- _What you have to do_
Please turn the material below into a Markdown table with two columns, n for the row number and Line for the text of each line. Skip blank lines and leave the pictures out.

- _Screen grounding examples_
__________________________________________________

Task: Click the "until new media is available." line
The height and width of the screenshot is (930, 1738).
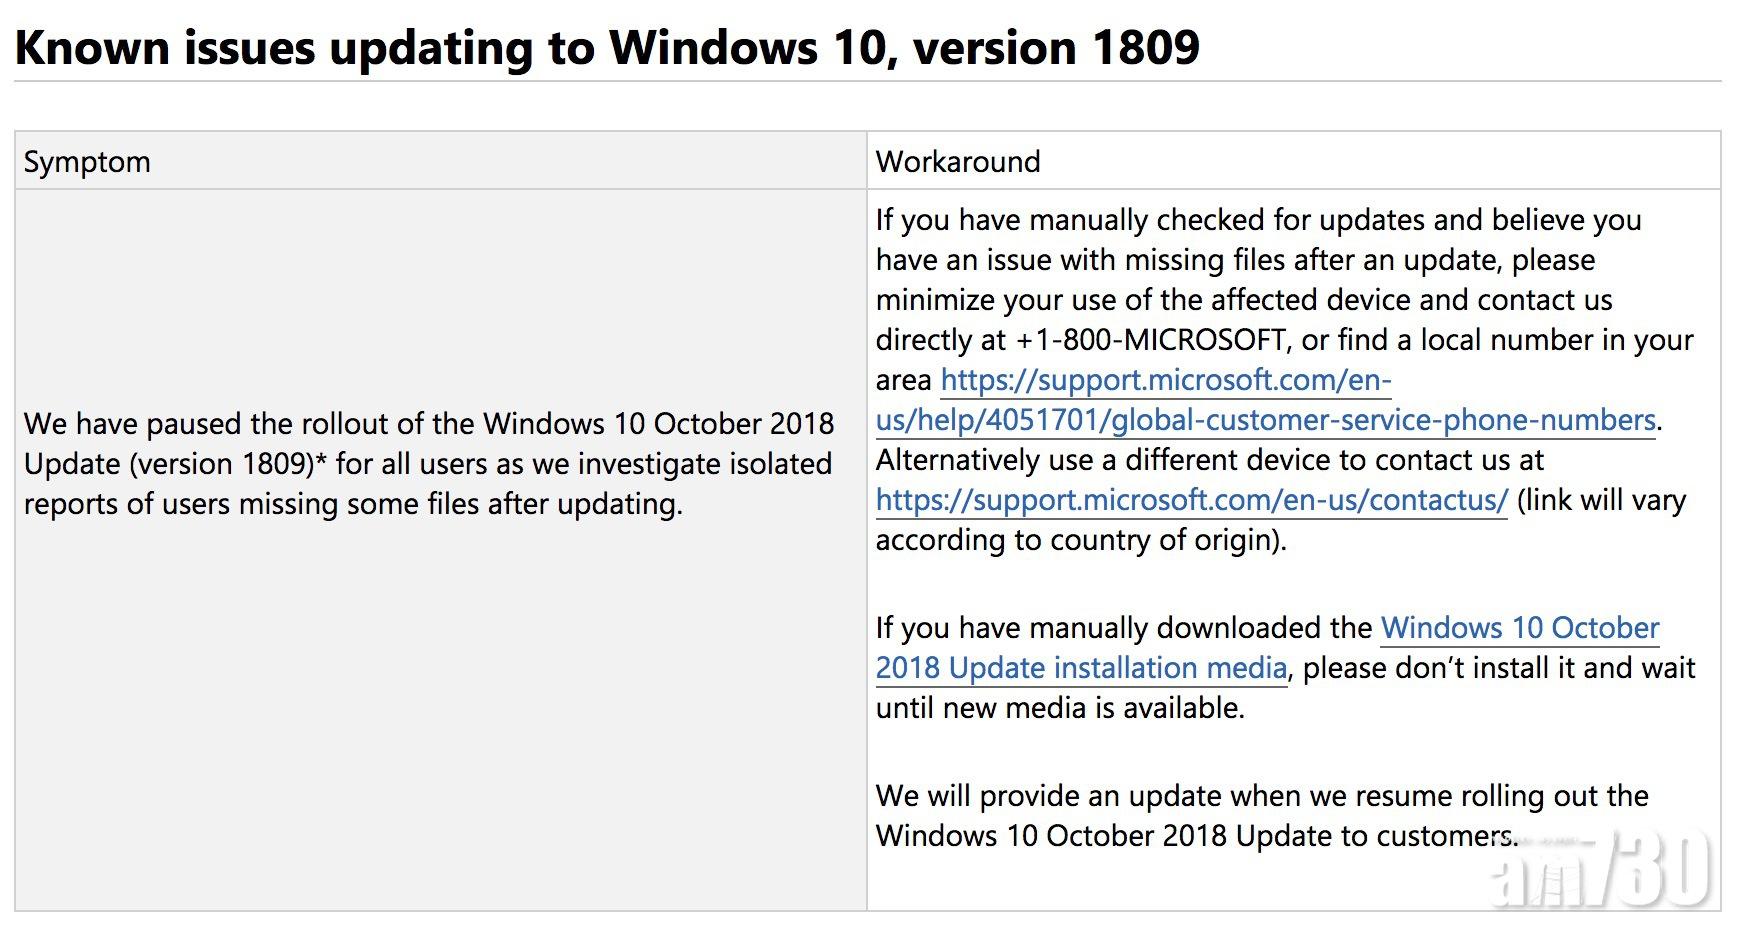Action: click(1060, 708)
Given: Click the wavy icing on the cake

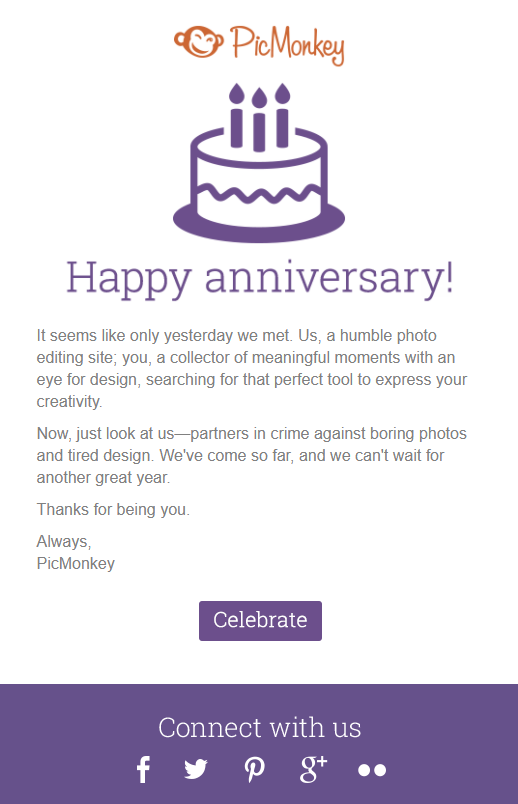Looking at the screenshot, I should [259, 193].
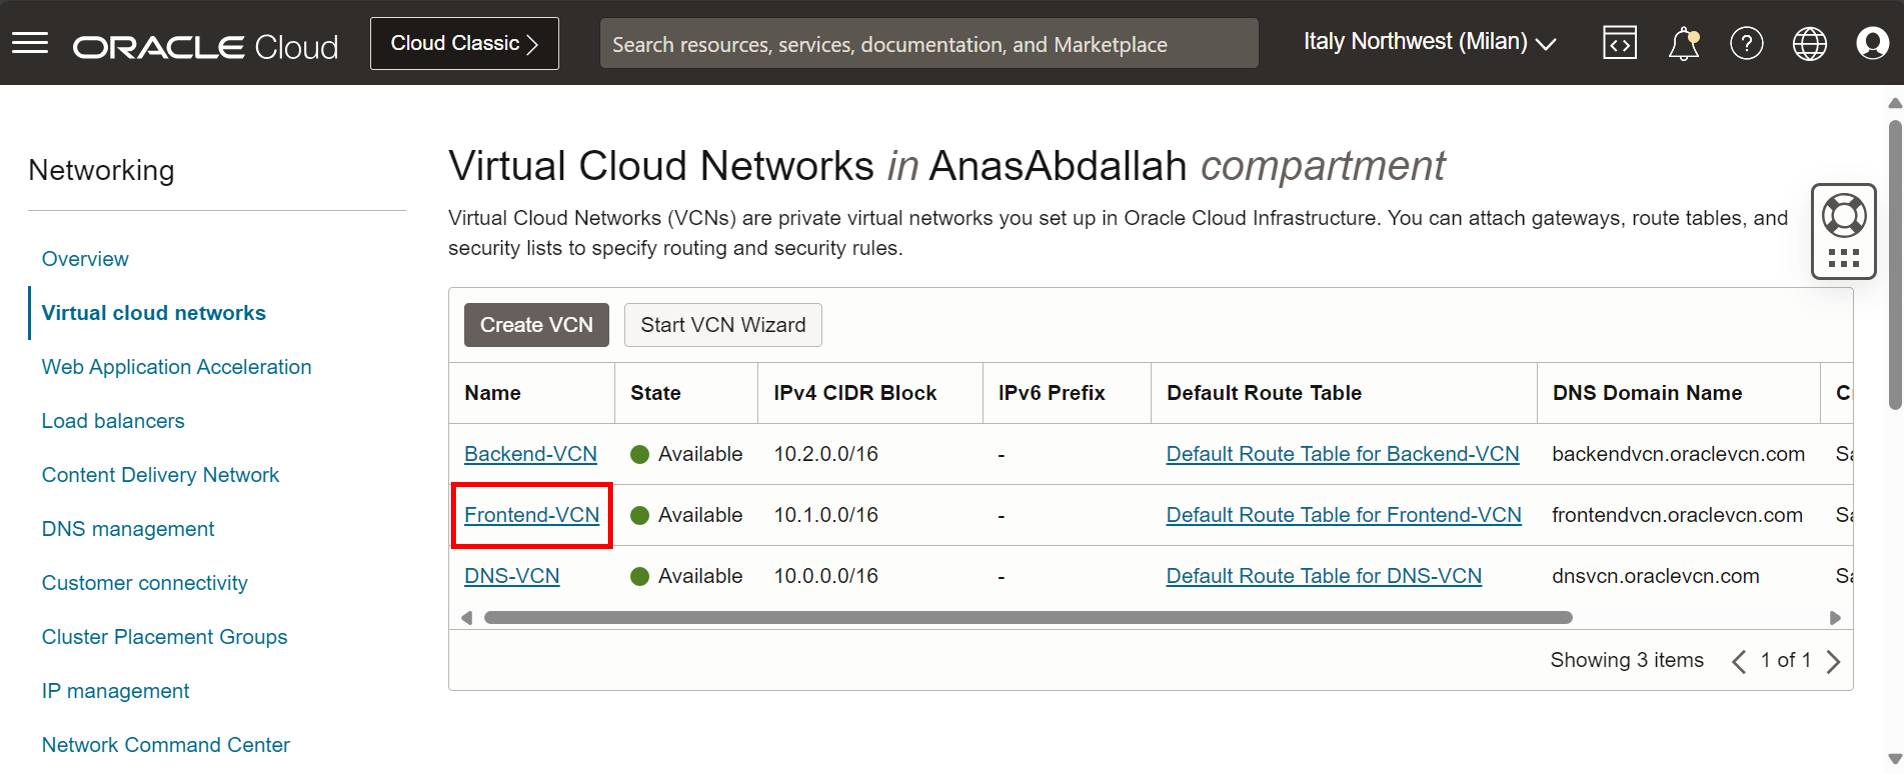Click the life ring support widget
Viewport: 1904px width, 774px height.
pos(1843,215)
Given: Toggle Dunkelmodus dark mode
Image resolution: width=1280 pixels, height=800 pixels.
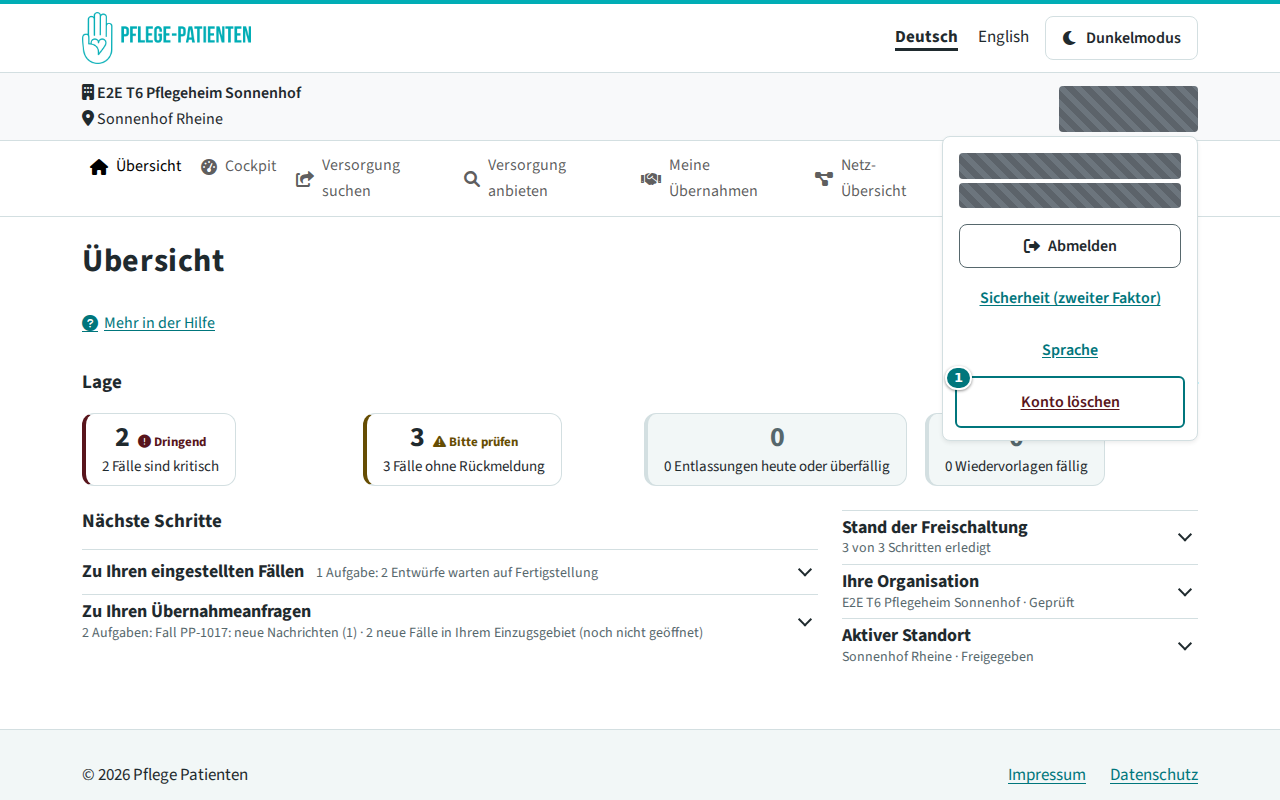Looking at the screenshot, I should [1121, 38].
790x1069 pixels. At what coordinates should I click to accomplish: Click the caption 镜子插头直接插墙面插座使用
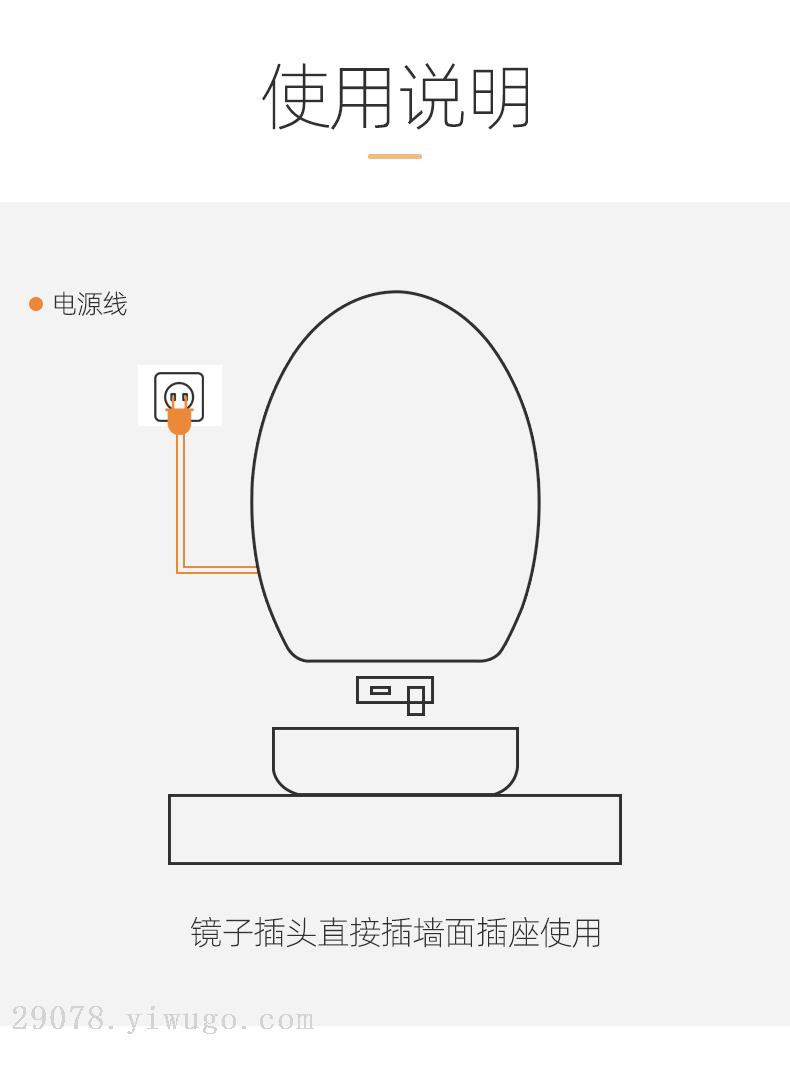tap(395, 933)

__________________________________________________

- _Response to this task_
| n | Line |
|---|---|
| 1 | Task: Click the "until new media is available." line |
| 2 | The height and width of the screenshot is (930, 1738). |
| 3 | Action: click(1060, 708) |
| 4 | Given: Click the wavy icing on the cake |
| 5 | Looking at the screenshot, I should [259, 193]. |
| 6 | Click the life ring support widget |
| 7 | Viewport: 1904px width, 774px height. |
| 8 | pos(1843,215) |
| 9 | Given: Toggle Dunkelmodus dark mode |
| 10 | Image resolution: width=1280 pixels, height=800 pixels. |
| 11 | Looking at the screenshot, I should [1121, 38]. |
| 12 | 790x1069 pixels. At what coordinates should I click to accomplish: Click the caption 镜子插头直接插墙面插座使用 |
| 13 | tap(395, 933) |